* [Given instruction]: Copy out, word for word, the stretch of the records from the line containing "Given: Open options menu for Glacier Hike.mov" through the line containing "Looking at the".

* [Extracted records]:

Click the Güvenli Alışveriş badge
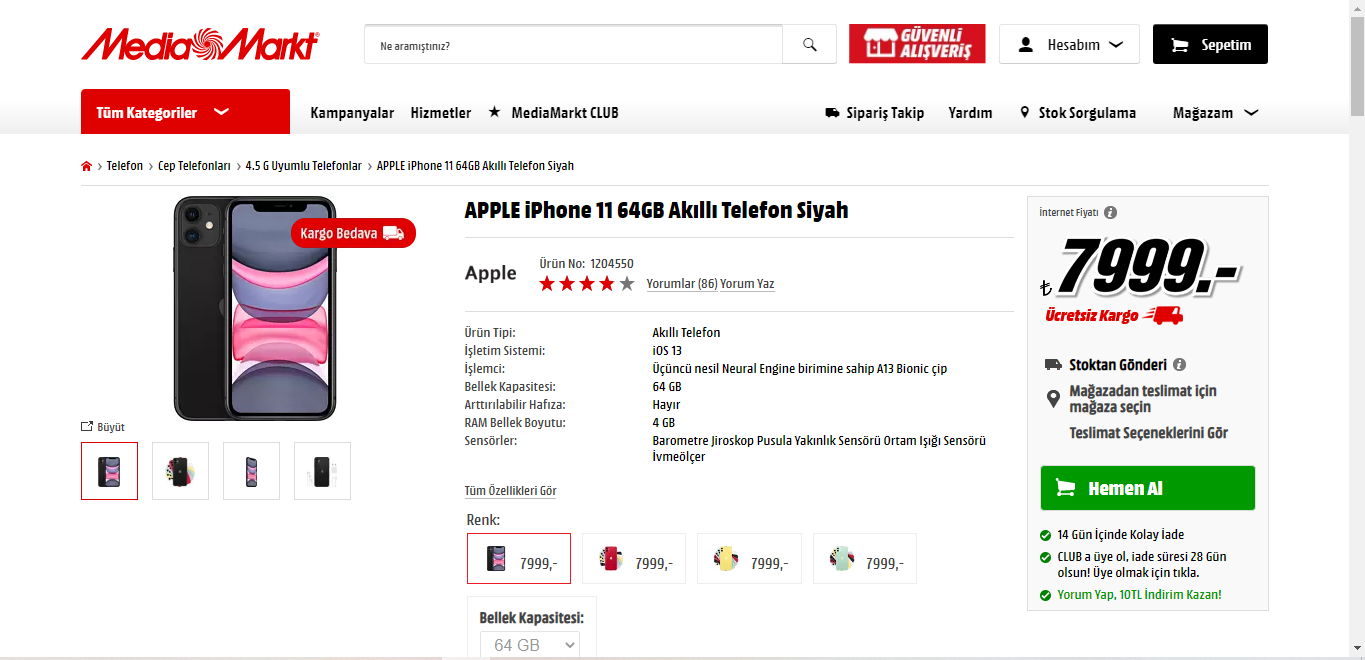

==

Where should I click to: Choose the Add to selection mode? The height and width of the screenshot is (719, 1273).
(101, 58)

==

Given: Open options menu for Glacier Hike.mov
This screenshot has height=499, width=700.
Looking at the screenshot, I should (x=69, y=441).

* [Exercise output]:
Given: Open options menu for Glacier Hike.mov
This screenshot has height=499, width=700.
Looking at the screenshot, I should (x=69, y=441).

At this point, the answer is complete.